Onderzoek aan RCP in pvc-waterbuizen laat zien dat de kritische druk Pc, waar beneden geen RCP voorkomt, toeneemt met een dikkere wand en een kleinere diameter [1]. Om dit resultaat af te leiden werden experimenten gedaan aan 25 segmenten uit 315 mm buizen met drie wanddiktes (SDR41, SDR34 en SDR26) ofwel drukklassen (0,63, 0,75 en 1,0 MPa). De resultaten van de SDR34-buizen zijn echter afwijkend. De Pc-waarde daarvan lager is dan verwacht. In dit artikel wordt onderzocht of dit met de restspanning in de buizen kan worden verklaard.

◆ ◆ ◆ ◆

JOUW OPDRACHTEN
- A) Vat de alinea uit het bronfragment die begint met "Onderzoek aan RCP in pvc-waterbuizen" graag beknopter samen, zonder de belangrijkste feiten weg te laten.
- B) Vertaal de zin "De resultaten van de SDR34-buizen zijn echter afwijkend." uit het bronfragment in het Engels.

◆ ◆ ◆ ◆

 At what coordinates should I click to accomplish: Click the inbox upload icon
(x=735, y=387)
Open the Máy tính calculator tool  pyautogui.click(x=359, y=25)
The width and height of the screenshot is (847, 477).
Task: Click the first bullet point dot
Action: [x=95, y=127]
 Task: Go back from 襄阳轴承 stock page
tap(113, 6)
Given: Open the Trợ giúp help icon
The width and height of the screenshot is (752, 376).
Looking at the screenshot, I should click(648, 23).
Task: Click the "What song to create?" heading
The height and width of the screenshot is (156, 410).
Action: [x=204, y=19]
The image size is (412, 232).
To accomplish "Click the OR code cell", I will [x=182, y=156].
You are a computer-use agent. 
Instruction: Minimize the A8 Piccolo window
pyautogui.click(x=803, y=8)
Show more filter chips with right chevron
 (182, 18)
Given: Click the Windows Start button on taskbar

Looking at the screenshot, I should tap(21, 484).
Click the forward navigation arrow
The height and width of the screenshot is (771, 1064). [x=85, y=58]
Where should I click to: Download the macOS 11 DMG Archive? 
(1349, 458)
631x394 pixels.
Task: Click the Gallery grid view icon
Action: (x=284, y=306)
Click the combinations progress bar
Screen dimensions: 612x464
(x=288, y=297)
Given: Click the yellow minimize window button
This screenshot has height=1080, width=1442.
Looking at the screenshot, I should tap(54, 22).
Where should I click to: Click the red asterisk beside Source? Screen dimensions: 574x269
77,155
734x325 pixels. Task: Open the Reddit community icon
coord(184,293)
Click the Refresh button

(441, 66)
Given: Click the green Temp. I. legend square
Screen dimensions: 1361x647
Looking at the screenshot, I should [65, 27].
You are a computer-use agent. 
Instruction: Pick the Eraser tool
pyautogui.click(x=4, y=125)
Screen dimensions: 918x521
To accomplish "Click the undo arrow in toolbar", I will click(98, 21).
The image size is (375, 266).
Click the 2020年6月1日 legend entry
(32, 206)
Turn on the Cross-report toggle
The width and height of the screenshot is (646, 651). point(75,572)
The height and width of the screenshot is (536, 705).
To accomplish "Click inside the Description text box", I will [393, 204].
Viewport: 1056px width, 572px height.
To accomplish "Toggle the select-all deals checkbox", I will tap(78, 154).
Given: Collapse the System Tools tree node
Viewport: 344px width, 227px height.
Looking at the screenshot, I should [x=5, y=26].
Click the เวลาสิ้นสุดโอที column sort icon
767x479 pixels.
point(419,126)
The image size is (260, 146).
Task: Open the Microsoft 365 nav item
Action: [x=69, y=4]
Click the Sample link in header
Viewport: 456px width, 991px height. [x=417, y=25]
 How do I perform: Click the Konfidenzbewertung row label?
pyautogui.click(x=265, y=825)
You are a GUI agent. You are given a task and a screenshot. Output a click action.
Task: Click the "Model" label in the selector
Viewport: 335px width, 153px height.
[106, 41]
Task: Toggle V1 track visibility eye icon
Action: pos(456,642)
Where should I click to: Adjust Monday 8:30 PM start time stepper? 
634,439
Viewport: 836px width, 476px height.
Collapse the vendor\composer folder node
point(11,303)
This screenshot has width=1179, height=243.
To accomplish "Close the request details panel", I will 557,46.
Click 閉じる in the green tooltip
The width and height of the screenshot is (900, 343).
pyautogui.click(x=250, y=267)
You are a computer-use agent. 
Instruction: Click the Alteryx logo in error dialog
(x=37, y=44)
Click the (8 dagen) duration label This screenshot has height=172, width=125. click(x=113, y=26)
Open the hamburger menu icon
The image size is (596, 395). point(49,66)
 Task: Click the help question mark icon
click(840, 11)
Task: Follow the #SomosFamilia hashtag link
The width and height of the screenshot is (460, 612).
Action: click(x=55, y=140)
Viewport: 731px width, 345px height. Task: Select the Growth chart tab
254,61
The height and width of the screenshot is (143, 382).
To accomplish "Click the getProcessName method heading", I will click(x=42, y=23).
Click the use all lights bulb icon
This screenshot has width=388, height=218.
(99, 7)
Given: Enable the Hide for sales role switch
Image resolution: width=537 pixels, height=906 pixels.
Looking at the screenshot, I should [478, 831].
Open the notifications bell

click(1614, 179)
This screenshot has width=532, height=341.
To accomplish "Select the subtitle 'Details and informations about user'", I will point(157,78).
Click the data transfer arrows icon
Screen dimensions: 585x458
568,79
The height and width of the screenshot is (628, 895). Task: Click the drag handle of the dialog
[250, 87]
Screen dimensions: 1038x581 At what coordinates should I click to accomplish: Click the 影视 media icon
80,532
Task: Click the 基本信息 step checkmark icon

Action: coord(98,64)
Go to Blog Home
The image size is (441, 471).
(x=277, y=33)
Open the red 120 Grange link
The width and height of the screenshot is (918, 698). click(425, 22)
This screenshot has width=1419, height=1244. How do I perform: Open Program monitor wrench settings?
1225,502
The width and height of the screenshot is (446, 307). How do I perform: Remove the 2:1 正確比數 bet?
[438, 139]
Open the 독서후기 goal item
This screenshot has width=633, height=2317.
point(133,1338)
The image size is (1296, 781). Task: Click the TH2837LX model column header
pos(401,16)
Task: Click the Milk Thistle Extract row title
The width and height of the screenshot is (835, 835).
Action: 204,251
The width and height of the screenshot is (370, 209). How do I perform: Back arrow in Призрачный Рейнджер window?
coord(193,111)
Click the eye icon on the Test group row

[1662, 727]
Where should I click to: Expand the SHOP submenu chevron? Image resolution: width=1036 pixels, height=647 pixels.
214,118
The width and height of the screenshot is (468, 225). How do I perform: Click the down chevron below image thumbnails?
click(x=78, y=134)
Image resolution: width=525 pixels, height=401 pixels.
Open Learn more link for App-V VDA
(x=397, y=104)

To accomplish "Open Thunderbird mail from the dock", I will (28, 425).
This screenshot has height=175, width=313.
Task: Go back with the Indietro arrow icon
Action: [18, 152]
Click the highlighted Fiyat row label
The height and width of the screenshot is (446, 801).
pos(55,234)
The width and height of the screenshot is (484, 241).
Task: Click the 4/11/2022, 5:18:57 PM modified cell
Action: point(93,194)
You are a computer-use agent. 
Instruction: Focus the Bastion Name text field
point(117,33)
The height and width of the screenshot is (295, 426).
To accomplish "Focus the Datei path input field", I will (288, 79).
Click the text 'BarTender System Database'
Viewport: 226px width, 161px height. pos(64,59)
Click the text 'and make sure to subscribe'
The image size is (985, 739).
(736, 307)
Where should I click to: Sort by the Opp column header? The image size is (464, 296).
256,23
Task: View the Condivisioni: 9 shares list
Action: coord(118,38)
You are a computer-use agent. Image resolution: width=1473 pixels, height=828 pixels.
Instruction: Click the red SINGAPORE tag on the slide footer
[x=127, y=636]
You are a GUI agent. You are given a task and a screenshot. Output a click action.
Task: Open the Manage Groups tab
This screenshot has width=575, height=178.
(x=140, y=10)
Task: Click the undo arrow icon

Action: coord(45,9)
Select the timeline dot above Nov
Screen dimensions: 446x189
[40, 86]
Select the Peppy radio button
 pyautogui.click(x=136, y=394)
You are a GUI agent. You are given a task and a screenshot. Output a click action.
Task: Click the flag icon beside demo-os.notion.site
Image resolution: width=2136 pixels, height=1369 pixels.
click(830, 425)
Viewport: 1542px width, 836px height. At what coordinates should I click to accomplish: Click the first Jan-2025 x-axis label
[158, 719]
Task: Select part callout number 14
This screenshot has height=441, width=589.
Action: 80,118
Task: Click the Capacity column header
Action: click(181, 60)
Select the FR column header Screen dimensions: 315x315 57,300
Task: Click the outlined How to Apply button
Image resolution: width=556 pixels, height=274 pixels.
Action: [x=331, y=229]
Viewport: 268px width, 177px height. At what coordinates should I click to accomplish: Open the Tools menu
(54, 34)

◆ ◆ ◆ ◆

UITGEWERKTE ANTWOORDEN
- A) Onderzoek aan RCP in pvc-waterbuizen toont dat de kritische druk Pc, waaronder geen RCP optreedt, stijgt bij een dikkere wand en een kleinere diameter. Dit volgt uit experimenten met 25 segmenten van 315 mm buizen. De buizen hadden drie wanddiktes (SDR41, SDR34 en SDR26), oftewel drukklassen van 0,63, 0,75 en 1,0 MPa. Bij de SDR34-buizen was Pc echter lager dan verwacht. Het artikel onderzoekt of de restspanning in de buizen dit verklaart.

- B) The results of the SDR34 pipes, however, are anomalous.